The third book in the Inspector Chen series, 2003

Chapter 1

Detective Yu Guangming of the Shanghai Police Bureau stood alone, still reeling from the blow. Its impact had been slow in coming, but when it came, it nearly crushed him. After months of meeting after meeting, negotiation after negotiation, he had lost the promised apartment in Tianling New Village. It was a new apartment, and had been officially assigned to him; the assignment had even been announced, to thunderous applause, at the bureau.

In the overpopulated city of Shanghai, home to more than thirteen million people, the housing shortage was grave. The assignment of an apartment was a significant event. For many years, it had been up to one’s work unit-the Shanghai Police Bureau for Yu-to decide which of its employees would get a room or an apartment from the unit’s annual government allotment. As recognition of his outstanding service of more than a decade, Yu had finally been awarded a two-bedroom apartment-or at least the keys to it. But before he could even make plans to move, the apartment had been unexpectedly taken back.

Yu was standing in a small courtyard, littered with dust-covered odds and ends, the discards of all the families living in this old shikumen-style building, which housed no fewer than twelve families, including his.
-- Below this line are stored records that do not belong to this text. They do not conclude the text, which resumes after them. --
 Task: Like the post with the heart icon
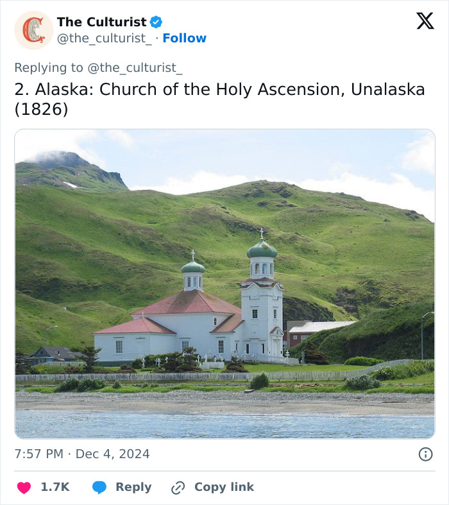pos(24,488)
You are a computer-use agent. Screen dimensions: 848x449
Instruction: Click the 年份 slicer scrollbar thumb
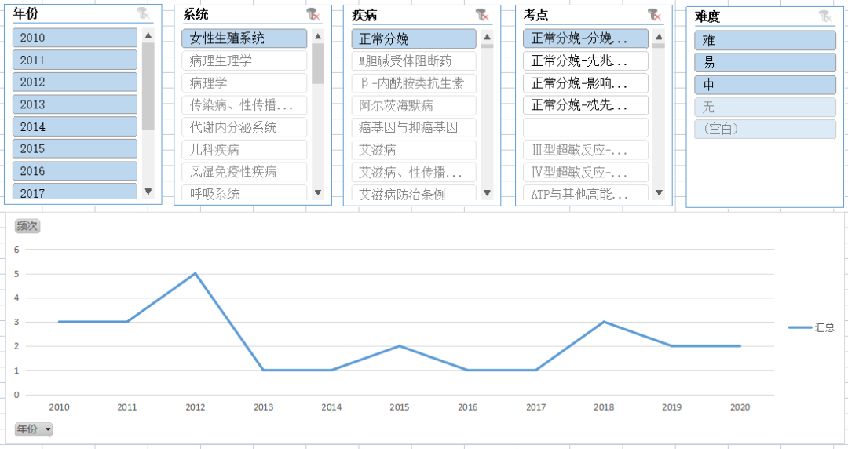click(148, 85)
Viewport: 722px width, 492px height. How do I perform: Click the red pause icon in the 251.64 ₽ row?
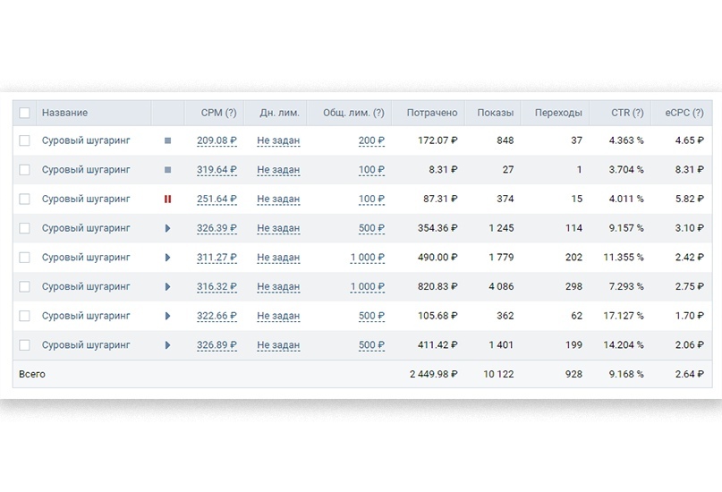tap(167, 199)
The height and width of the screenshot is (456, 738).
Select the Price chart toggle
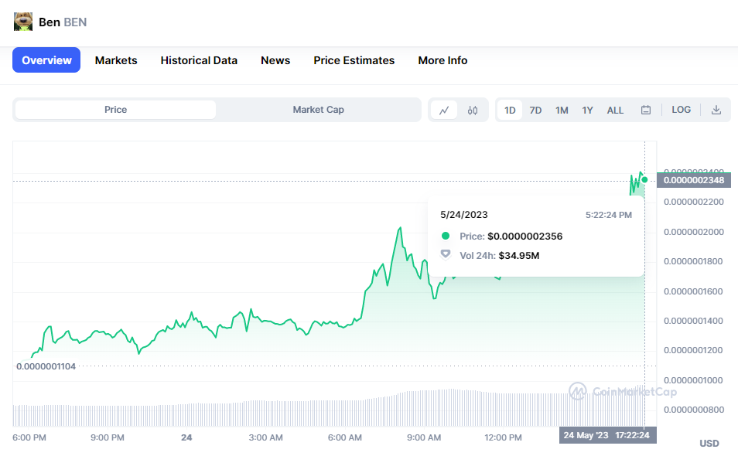114,110
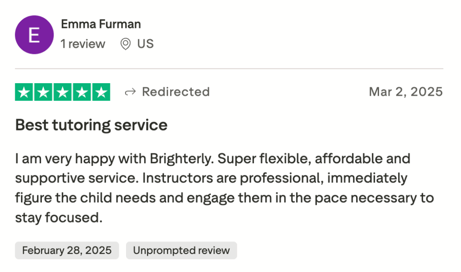
Task: Select the "US" country label
Action: point(145,44)
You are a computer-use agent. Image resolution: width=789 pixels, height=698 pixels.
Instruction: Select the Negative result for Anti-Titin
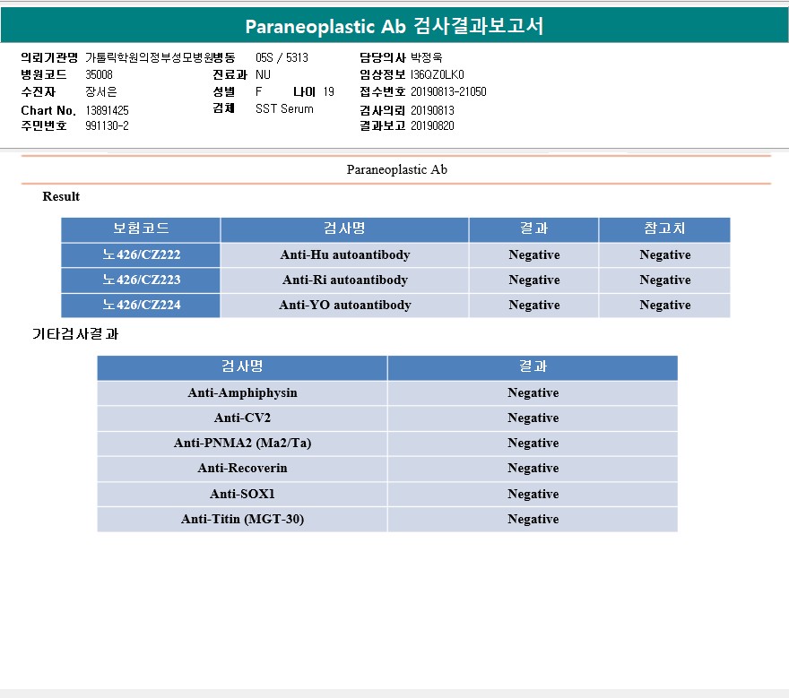533,519
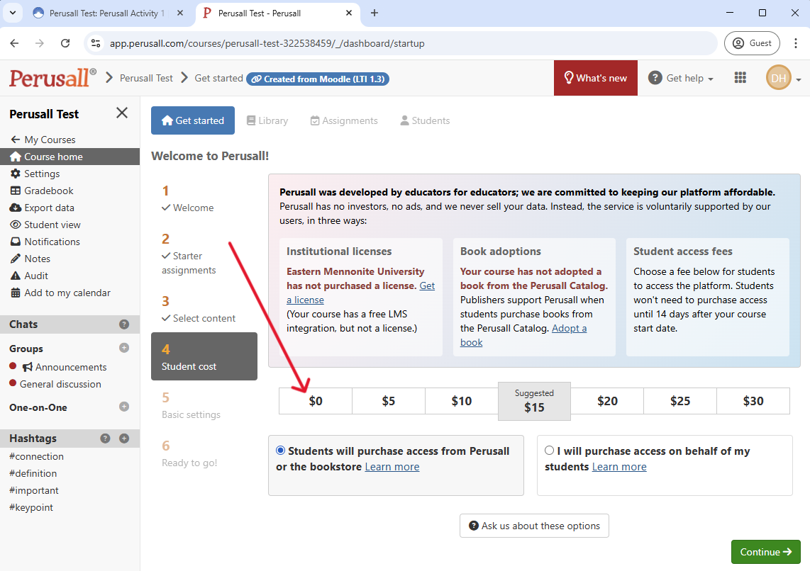
Task: Open the DH user avatar menu
Action: (x=783, y=78)
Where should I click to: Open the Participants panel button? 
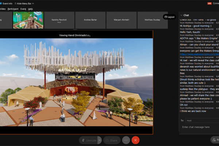[215, 140]
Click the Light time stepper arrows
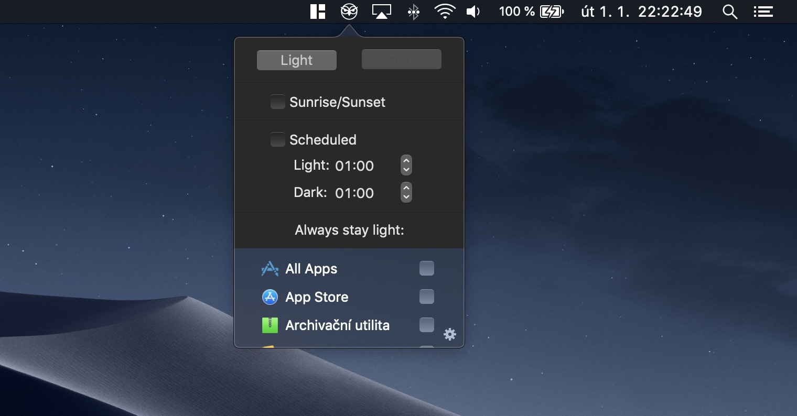 [x=406, y=165]
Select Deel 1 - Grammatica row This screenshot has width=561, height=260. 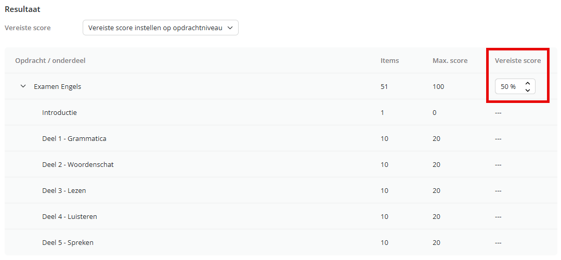point(281,138)
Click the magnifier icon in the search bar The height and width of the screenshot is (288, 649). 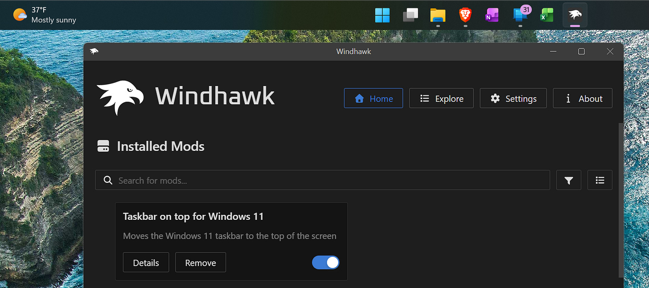(x=107, y=180)
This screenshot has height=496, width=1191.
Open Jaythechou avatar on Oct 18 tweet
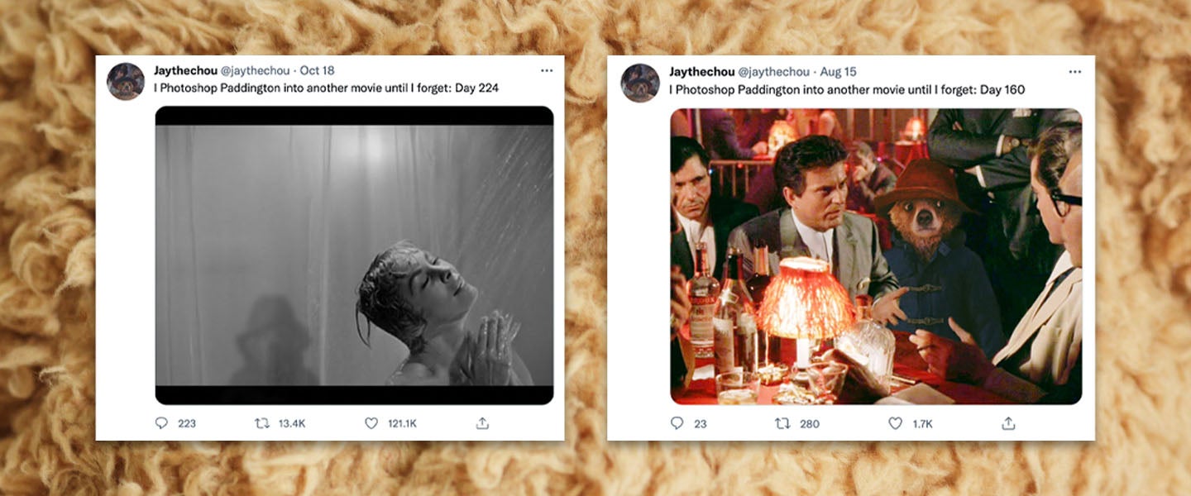(126, 82)
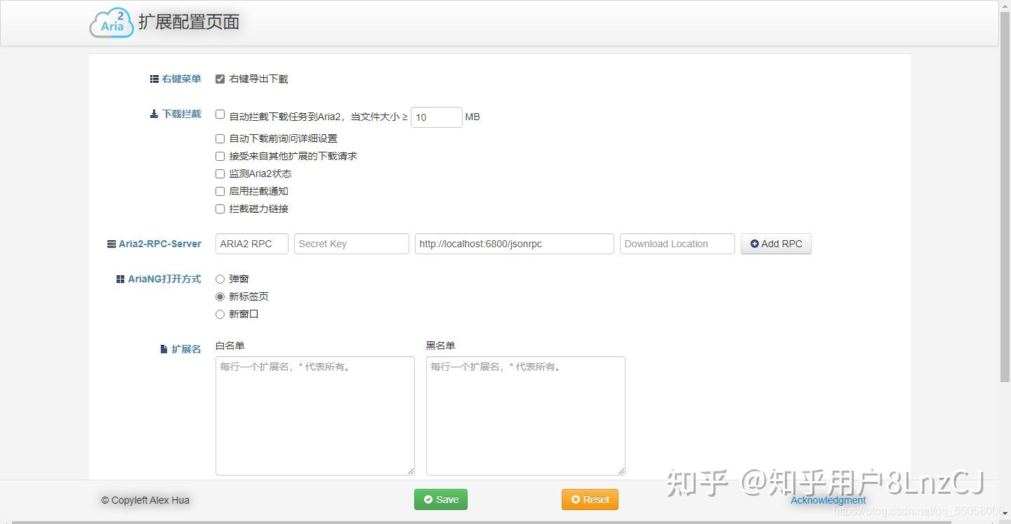Enable 自动拦截下载任务到Aria2 option
The image size is (1011, 524).
(220, 114)
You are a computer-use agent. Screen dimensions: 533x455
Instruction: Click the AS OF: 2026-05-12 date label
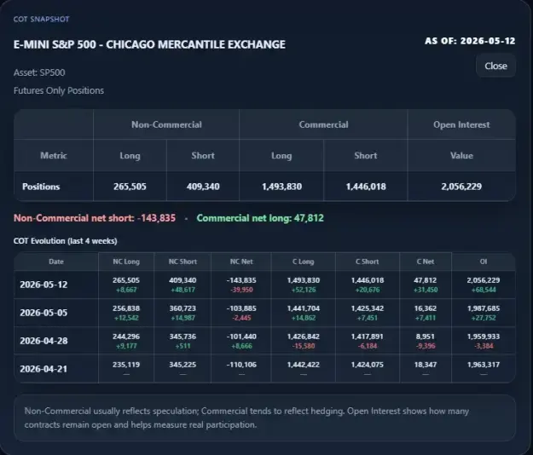[x=470, y=41]
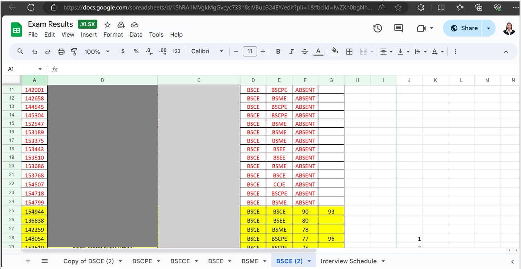
Task: Click the Print icon in toolbar
Action: 61,52
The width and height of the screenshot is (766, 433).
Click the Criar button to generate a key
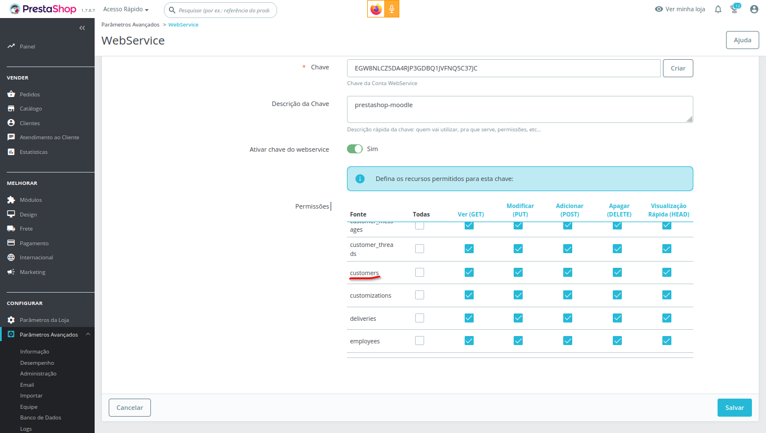pos(678,68)
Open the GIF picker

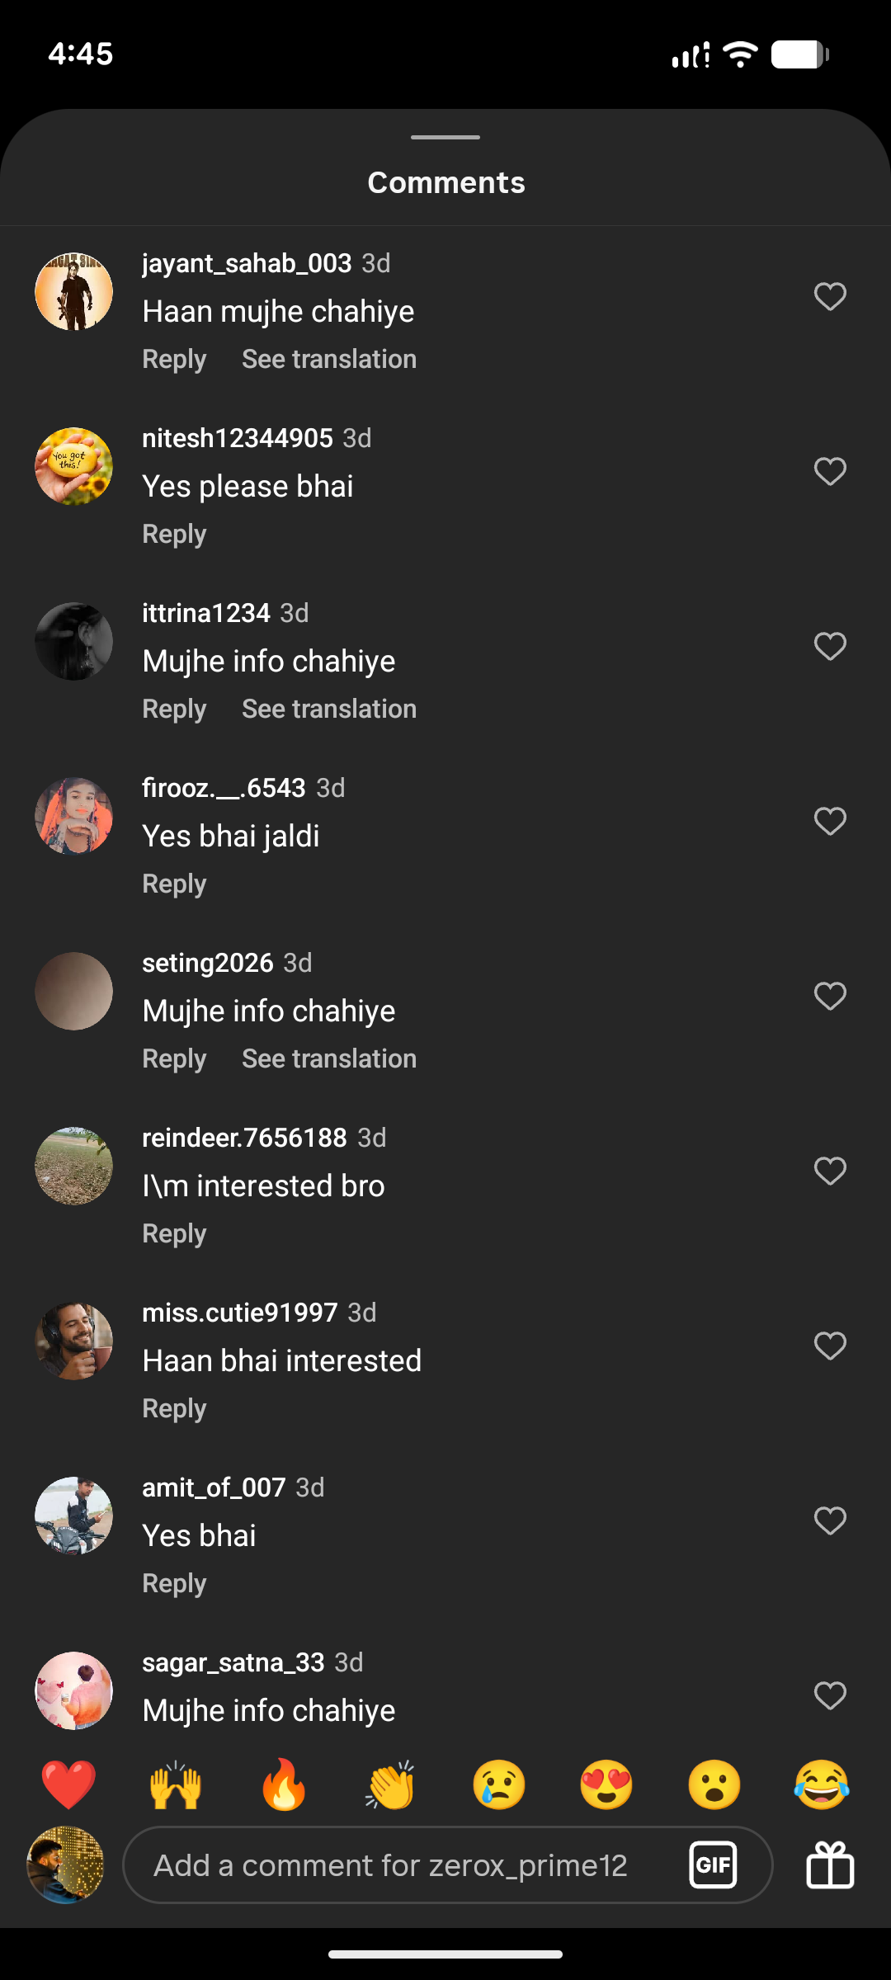coord(713,1865)
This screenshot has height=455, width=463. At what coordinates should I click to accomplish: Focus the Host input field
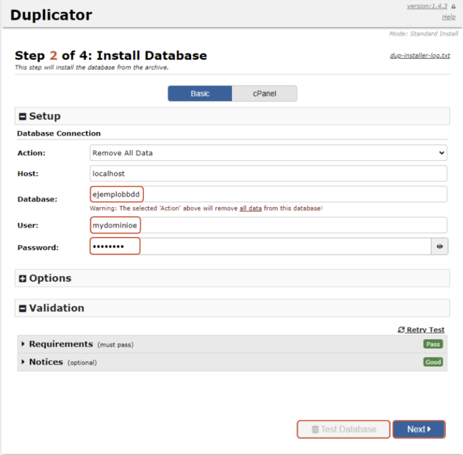(268, 174)
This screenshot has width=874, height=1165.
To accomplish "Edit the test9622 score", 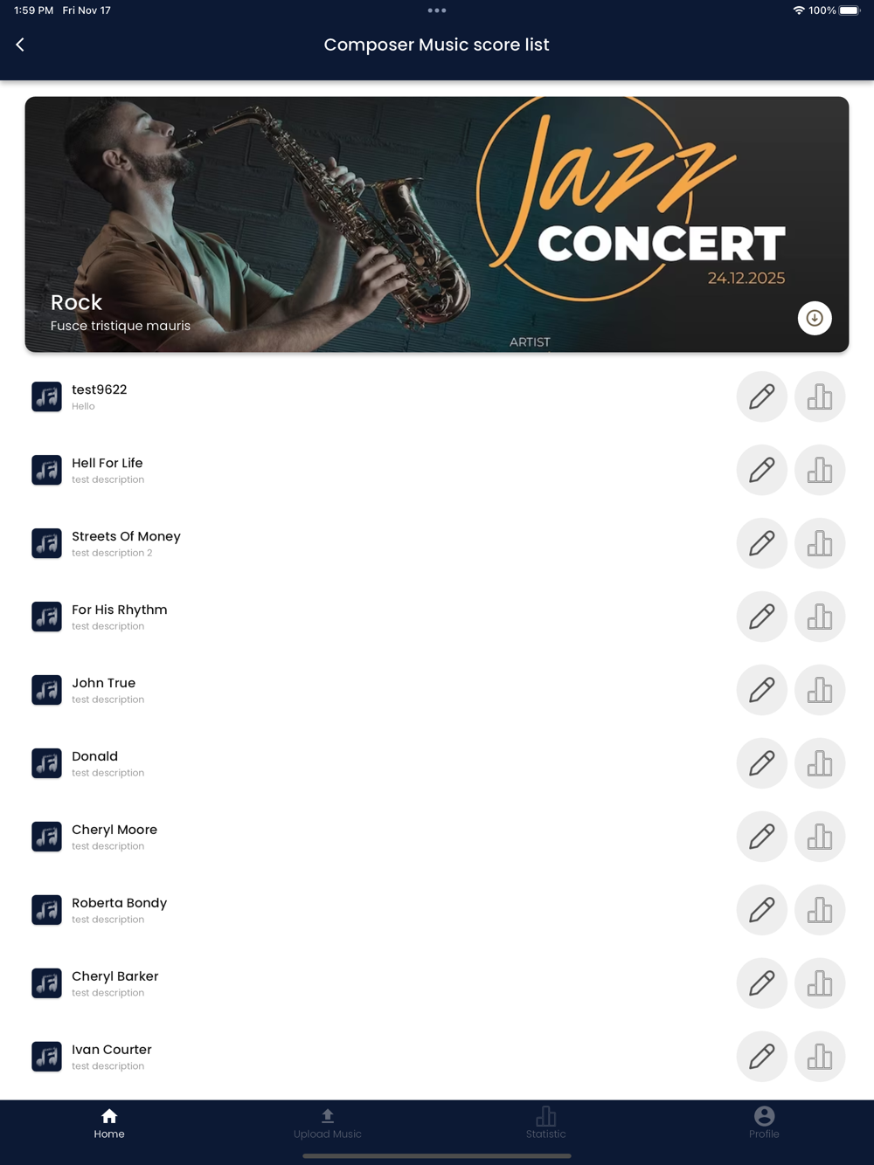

The ancient courtyard looked like a junkyard, which was what his mind felt like. He lit a cigarette.

The explanation-or pretext-for the withdrawal of the apartment involved the adjustment of debts among the state-run companies. A creditor of another state-run company had seized some of the new apartments in Tianling New Village just built by the Golden Dragon Construction Corporation. Among them was the very unit assigned to Yu. This reversal of fortune was absurd; it was as if a roasted Beijing duck had flown back into the sky.

A few days earlier, when delivering the bad news, Party Secretary Li of the Shanghai Police Bureau had had a long talk with Yu before concluding, as always, on a characteristic positive note: “Economic reform is ushering in great changes. A lot of these changes would have been unimaginable two or three years ago. Our housing system is affected too. Soon, Chinese people will no longer have to depend on a government-housing quota. My brother-in-law, for example, recently bought a new apartment in the Luwan District. Of course, you are still at the top of the list here. The bureau will take your case into special consideration. Even in the event you purchase an apartment in the future, we may be able to get some housing compensation for you.”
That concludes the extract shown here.